El cuento lo habrán oído muchas veces: tres peces nadando en una pecera, dos de ellos muy bisoños que se cruzan con uno más veterano, que les pregunta cómo encuentran hoy el agua, a lo que los jovenzuelos responden, ¿qué agua? Lo cierto es que ser nativo es un aprieto, porque careces de referencias e instrumentos críticos para analizar el medio en que vives. Los nativos de las ciudades invisibilizan sus bellezas, que conmueven a los visitantes, y lo mismo puede decirse de los nativos de las culturas, y por eso, como decía Pío Baroja, el nacionalismo se cura viajando.
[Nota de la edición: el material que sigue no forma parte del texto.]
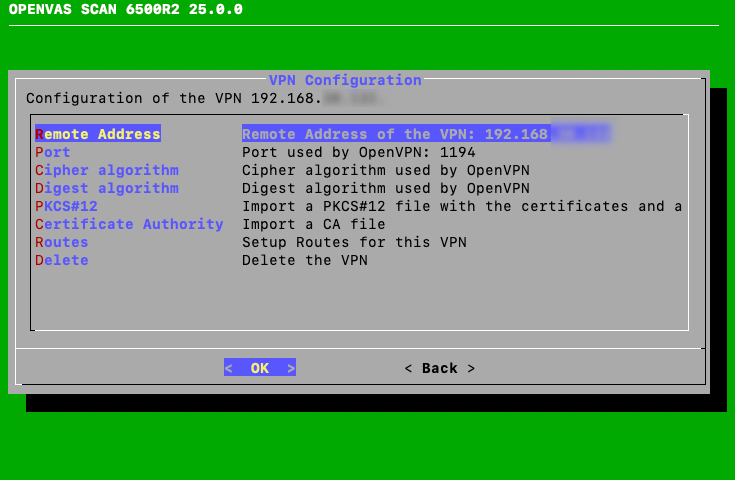Choose the Certificate Authority entry
Screen dimensions: 735x480
click(x=129, y=224)
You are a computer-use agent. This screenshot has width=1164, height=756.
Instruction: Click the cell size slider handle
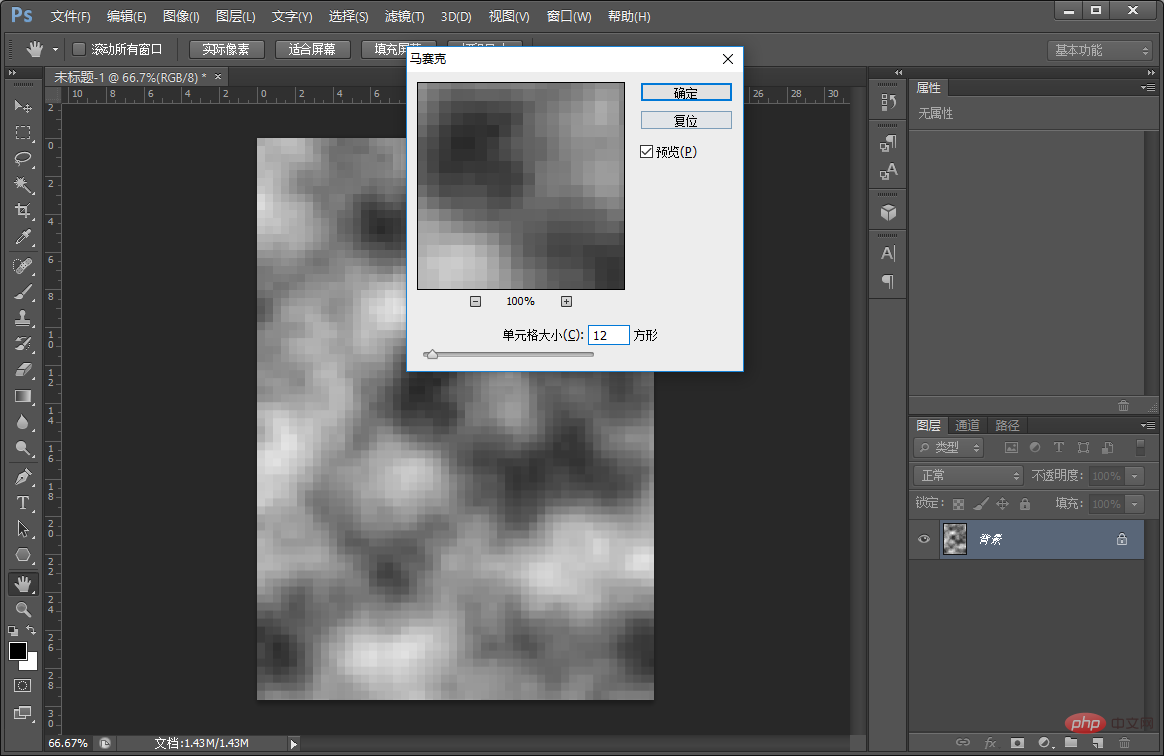pos(432,354)
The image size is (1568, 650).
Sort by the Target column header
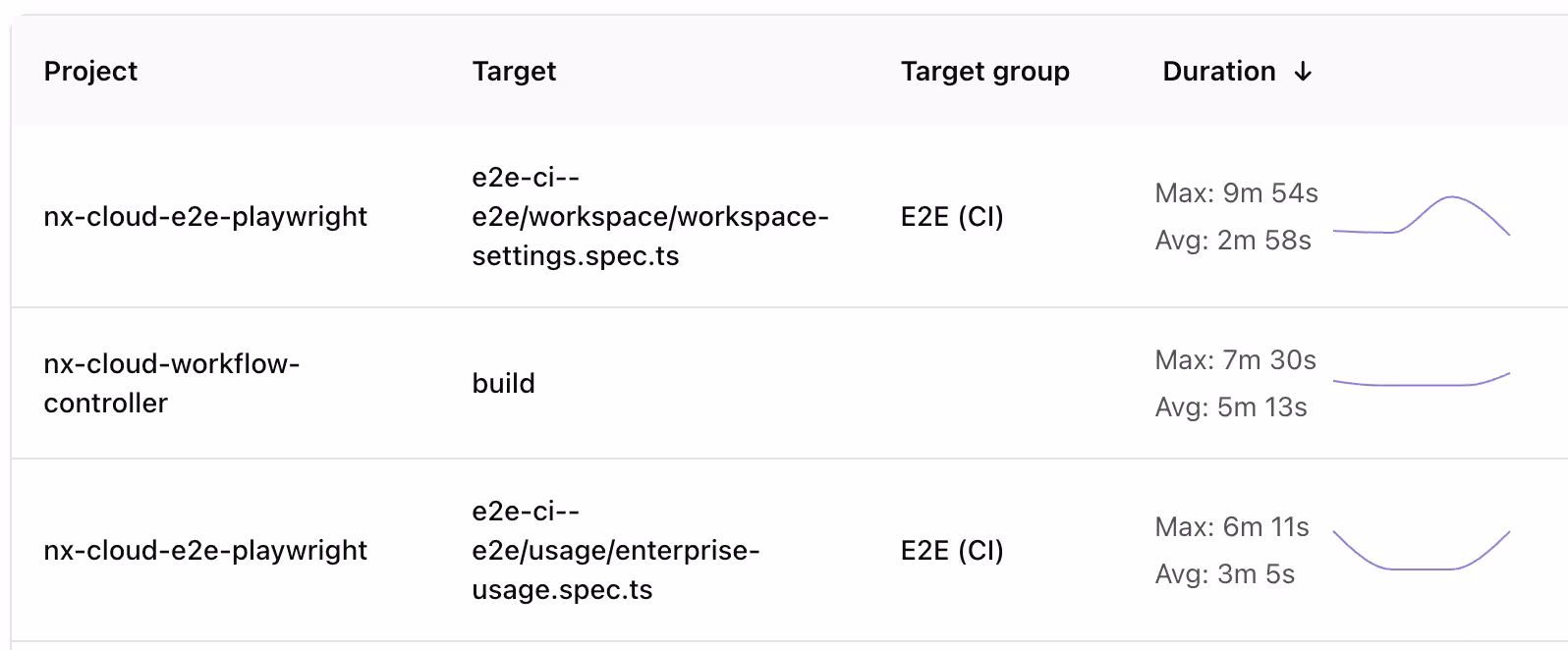click(x=514, y=71)
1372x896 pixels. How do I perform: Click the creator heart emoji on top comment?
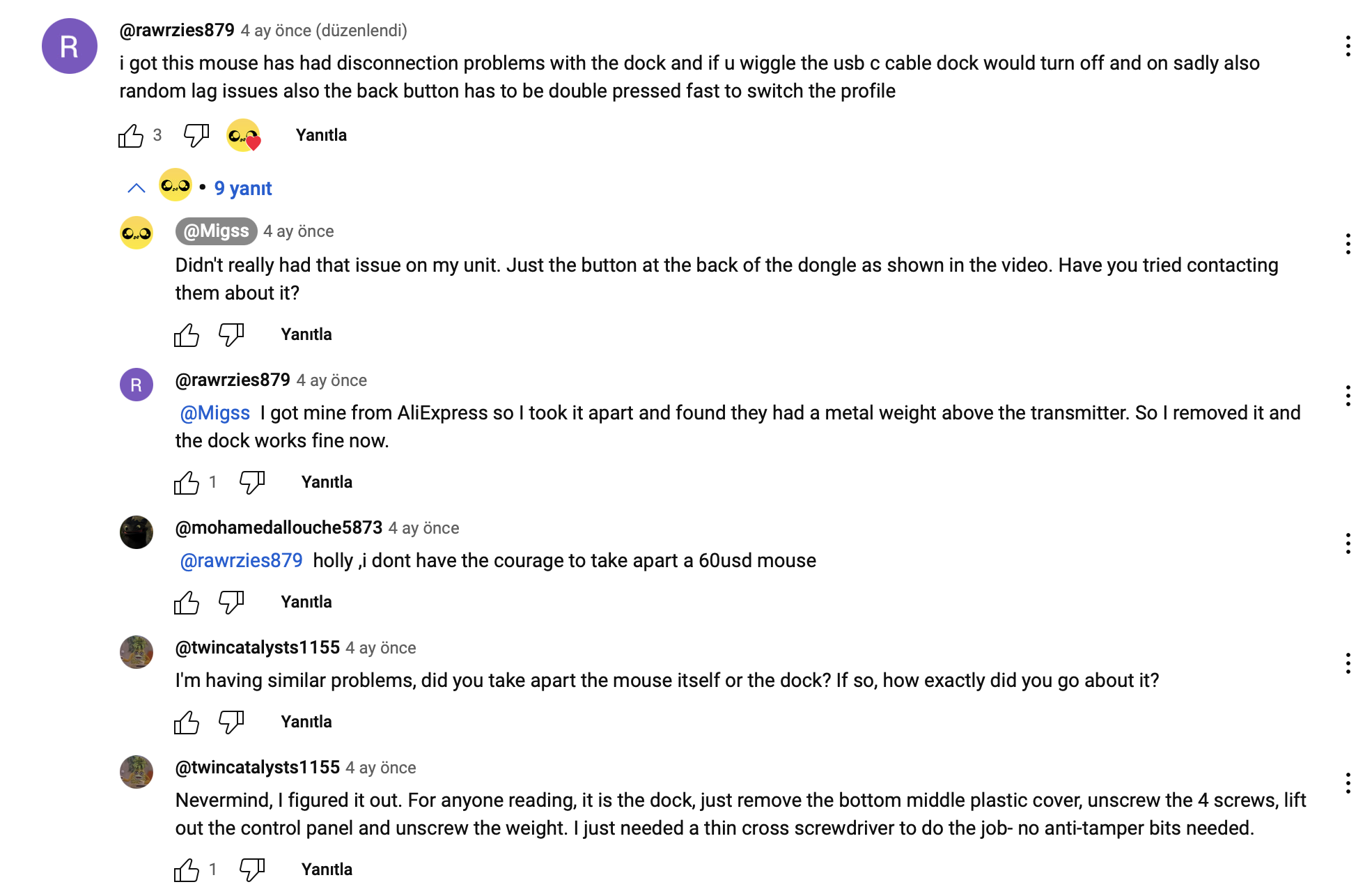pyautogui.click(x=243, y=135)
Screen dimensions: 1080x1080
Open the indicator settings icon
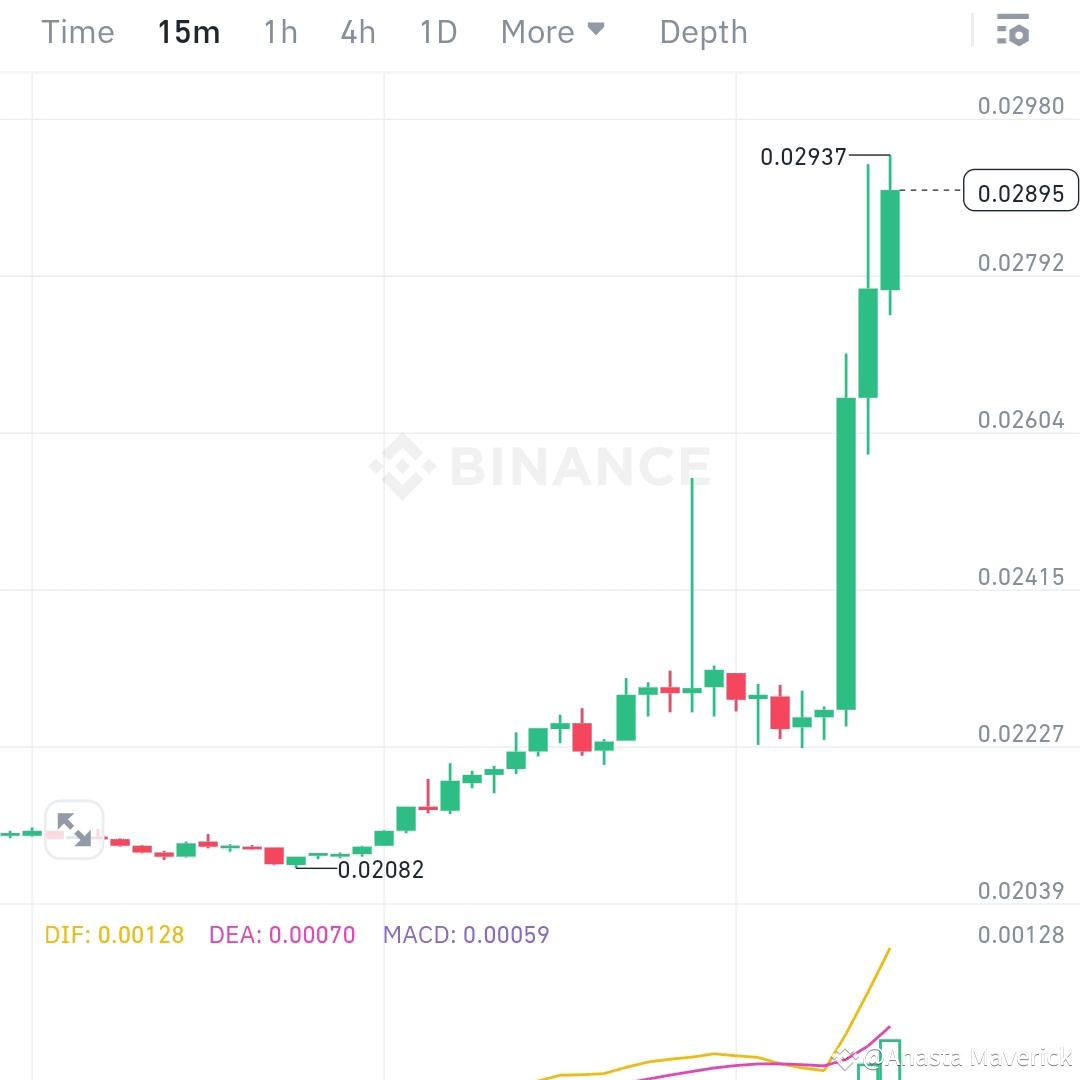(x=1014, y=31)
La extrañeza es justamente lo que avienta el pensamiento. A eso se dedica la filosofía: es Morfeo mostrándole Matrix al atribulado Neo, para que deje de ser un esclavo.

En su panfleto sobre nativos e inmigrantes digitales, Marc Prensky concluye: «Hay que adaptar los materiales a la “lengua” de los Nativos […] Personalmente opino que la enseñanza que debe impartirse tendría que apostar por formatos de ocio para que pueda ser útil en otros contenidos. Así, la mayoría de los estudiantes se familiarizaría con esta nueva “lengua”». Qué momento de honestidad tan pasmoso. De lo que se trata, naturalmente, es de fabricar adocenados consumidores; de abandonar la polis para mudarse a un parque de atracciones. No es un complot internacional, ni es culpa del maligno Soros; no es nada personal, son solo negocios. La natividad digital era esto: renunciar a promover el amor al saber y el honor de construir un carácter grande e indomable a cambio de un entretenimiento sin límites. La natividad digital es un mito, y además un timo; el lucrativo e indigno proyecto de acostumbrarnos a malvivir en Matrix.